Séminaire au DIC-ISC-CRIA: «The challenge of modeling the acquisition of mathematical concepts« par Alberto Testolin
Séminaire ayant lieu dans le cadre du Doctorat en informatique cognitive, en alliance avec l'ISC et le CRIA
Titre : The challenge of modeling the acquisition of mathematical concepts
Jeudi le 11 mats 2021 à 10h30
Lien zoom (pirère de bien identifier votre nom et prénom, une salle d'attente sera active): https://uqam.zoom.us/j/84473395235
Mathematics is one of the most impressive achievements of human cultural evolution. Despite we perceive it as being overly abstract, it is widely believed that mathematical skills are rooted into a phylogenetically ancient “number sense”, which allows us to approximately represent quantities. However, the relationship between number sense and the subsequent acquisition of symbolic mathematical concepts remains controversial. In this seminar I will discuss how recent advances in AI and deep learning research might allow to investigate how the acquisition of numerical concepts could be grounded into sensorimotor experiences. Success in this challenging enterprise would have immediate implications for cognitive science, but also far-reaching impact for educational practice and for the creation of the next generation of intelligent machines.

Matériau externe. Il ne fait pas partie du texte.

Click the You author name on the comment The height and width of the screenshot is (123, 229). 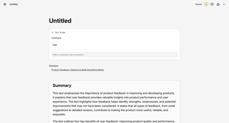[57, 33]
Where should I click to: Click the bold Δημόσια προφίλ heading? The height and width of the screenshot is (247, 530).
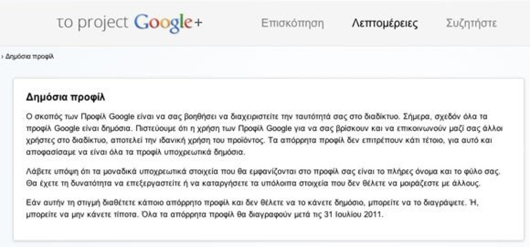point(65,97)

1) Zorzi, M., & Testolin, A. (2018). An emergentist perspective on the origin of number sense. Philosophical Transactions of the Royal Society B: Biological Sciences, 373(1740), 20170043. https://royalsocietypublishing.org/doi/full/10.1098/rstb.2017.0043
2) Overmann, K. A. (2018). Constructing a concept of number. Journal of Numerical Cognition. 4, 464–493.https://jnc.psychopen.eu/article/view/161/html
Dr. Alberto Testolin received the M.Sc. degree in Computer Science and the Ph.D. degree in Psychological Sciences from the University of Padova, Italy, in 2011 and 2015, respectively. In 2019 he was Visiting Scholar at the Department of Psychology at Stanford University. He is currently Assistant Professor at the University of Padova, with a joint appointment at the Department of Information Engineering and the Department of General Psychology. He is broadly interested in artificial intelligence, machine learning and cognitive neuroscience. His main research interests are statistical learning theory, predictive coding, sensory perception, cognitive modeling and applications of deep learning to signal processing and optimization. He is an active member of the IEEE Task Force on Deep Learning.